KASIDER’den Babalar Günü’ne özel mesaj

KASIDER 21 Haziran Babalar Günü’ne özel bir mesaj yayınladı. KASIDER Başkanı Sema Tüfekçiler’in kaleme aldığı yazıda şair Ümit Yaşar Oğuzcan’ın hayat hikayesi üzerinden Babalar Günü’nün önemine dikkat çekiliyor.

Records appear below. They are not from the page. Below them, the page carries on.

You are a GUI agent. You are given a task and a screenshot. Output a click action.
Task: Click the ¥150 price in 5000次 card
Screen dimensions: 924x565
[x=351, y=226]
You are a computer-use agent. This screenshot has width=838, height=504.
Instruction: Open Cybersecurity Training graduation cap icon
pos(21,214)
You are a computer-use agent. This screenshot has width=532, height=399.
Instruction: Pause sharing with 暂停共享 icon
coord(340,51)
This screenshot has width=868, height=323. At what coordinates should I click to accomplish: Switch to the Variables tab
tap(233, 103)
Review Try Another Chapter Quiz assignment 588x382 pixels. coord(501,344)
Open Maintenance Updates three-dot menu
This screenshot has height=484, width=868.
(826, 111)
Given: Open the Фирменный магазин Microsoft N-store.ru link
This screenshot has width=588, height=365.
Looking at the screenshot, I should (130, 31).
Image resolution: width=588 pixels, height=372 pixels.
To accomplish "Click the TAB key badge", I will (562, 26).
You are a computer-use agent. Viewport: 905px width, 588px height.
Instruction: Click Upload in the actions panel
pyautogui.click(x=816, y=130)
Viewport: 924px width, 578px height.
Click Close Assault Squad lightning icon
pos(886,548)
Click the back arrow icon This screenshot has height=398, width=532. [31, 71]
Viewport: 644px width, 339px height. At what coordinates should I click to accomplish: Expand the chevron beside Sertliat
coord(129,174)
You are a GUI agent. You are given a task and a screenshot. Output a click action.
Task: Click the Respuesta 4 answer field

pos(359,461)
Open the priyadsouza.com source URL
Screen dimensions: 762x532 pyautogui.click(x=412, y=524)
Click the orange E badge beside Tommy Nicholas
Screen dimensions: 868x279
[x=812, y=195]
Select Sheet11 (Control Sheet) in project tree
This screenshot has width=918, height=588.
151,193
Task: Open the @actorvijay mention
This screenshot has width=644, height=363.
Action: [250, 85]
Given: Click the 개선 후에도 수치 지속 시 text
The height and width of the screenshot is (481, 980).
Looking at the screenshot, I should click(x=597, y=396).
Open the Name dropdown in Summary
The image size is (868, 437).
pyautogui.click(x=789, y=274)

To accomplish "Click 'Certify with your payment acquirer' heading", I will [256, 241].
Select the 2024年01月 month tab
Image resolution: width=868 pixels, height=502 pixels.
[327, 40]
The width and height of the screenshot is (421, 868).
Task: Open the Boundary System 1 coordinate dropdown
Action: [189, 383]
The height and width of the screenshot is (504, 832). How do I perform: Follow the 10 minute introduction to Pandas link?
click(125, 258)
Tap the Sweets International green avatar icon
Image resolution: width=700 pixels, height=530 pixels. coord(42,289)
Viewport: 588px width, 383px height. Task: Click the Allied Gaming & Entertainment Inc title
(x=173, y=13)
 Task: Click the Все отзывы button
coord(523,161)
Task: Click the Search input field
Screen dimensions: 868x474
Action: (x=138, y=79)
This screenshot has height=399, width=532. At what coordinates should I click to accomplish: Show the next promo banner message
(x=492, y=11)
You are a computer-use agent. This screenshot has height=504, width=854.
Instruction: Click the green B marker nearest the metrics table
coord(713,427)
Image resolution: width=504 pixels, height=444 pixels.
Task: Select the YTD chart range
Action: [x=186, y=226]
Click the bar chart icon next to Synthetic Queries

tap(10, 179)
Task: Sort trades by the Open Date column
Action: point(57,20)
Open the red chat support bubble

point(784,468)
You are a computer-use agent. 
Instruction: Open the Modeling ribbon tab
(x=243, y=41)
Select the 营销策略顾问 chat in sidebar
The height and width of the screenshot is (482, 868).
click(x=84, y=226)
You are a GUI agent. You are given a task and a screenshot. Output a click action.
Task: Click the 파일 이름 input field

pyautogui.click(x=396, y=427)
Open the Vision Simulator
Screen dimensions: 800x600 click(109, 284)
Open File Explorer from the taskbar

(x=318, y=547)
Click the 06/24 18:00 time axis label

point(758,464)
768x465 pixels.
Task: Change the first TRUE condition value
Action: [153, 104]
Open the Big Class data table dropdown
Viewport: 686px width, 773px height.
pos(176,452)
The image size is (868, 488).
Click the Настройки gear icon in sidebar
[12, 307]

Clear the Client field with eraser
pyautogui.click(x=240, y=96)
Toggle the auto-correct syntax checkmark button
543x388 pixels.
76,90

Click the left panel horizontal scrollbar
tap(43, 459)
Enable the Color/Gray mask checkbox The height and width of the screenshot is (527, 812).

KASIDER (Kadın Sigortacılar Derneği) 21 Haziran Babalar Günü’ne özel bir mesaj yayınladı. KASIDER Başkanı Sema Tüfekçiler’in kaleme aldığı yazıda Babalar Günü’nün önemine dikkat çekti. Şair Ümit Yaşar Oğuzcan’ın hayat hikayesi üzerinden günün önemine dikkat çekilirken, yazıda önemli mesajlara yer veriliyor.

BABALAR VE ÇOCUKLARI

6 Haziran 1973

Pırıl pırıl bir yaz günüydü

Aydınlıktı, güzeldi dünya

Bir adam düştü o gün Galata Kulesi’nden

Kendini bir anda bıraktı boşluğa

Ömrünün baharında

Bütün umutlarıyla birlikte

Paramparça oldu

Bir adam benim oğlumdu…   

Gencecikti Vedat

Işıl ışıldı gözleri

İçi

Bütün insanlar için sevgiyle doluydu

Çıktı apansız o dönülmez yolculuğa

Kendini bir anda bıraktı boşluğa

Söndü güneş, karardı yeryüzü bütün

Zaman durdu

Bir adam düştü

Galata Kulesi’nden

Bu adam benim oğlumdu

“Açarken ufkunda güller alevden”

Çıktı, her günkü gibi gülerek evden

Kimseye belli etmedi içindeki yangını

Yürüdü, kendinden emin

Sonsuzluğa doğru

Galata Kulesi’nde bekliyordu ecel

Bir fincan kahve, bir kadeh konyak

Ölüm yolcusunun son arzusu buydu

Bir adam düştü

Galata Kulesi’nden

Bu adam benim oğlumdu 

Küçüktü bir zaman

Kucağıma alır ninniler söylerdim ona

“Uyu oğlum, uyu oğlum, ninni”

Bir daha uyanmamak üzere uyudu Vedat

Galata Kulesi’nden bir adam attı kendini

Bu nankör insanlara

Bu kalleş dünyaya inat

Şimdi yine bir ninni söylüyorum ona

“Uyan oğlum, uyan oğlum, uyan Vedat”…

Evet çoğumuz biliyoruz belki bu şiiri ve arkasındaki, hüzünlü hikâyeyi…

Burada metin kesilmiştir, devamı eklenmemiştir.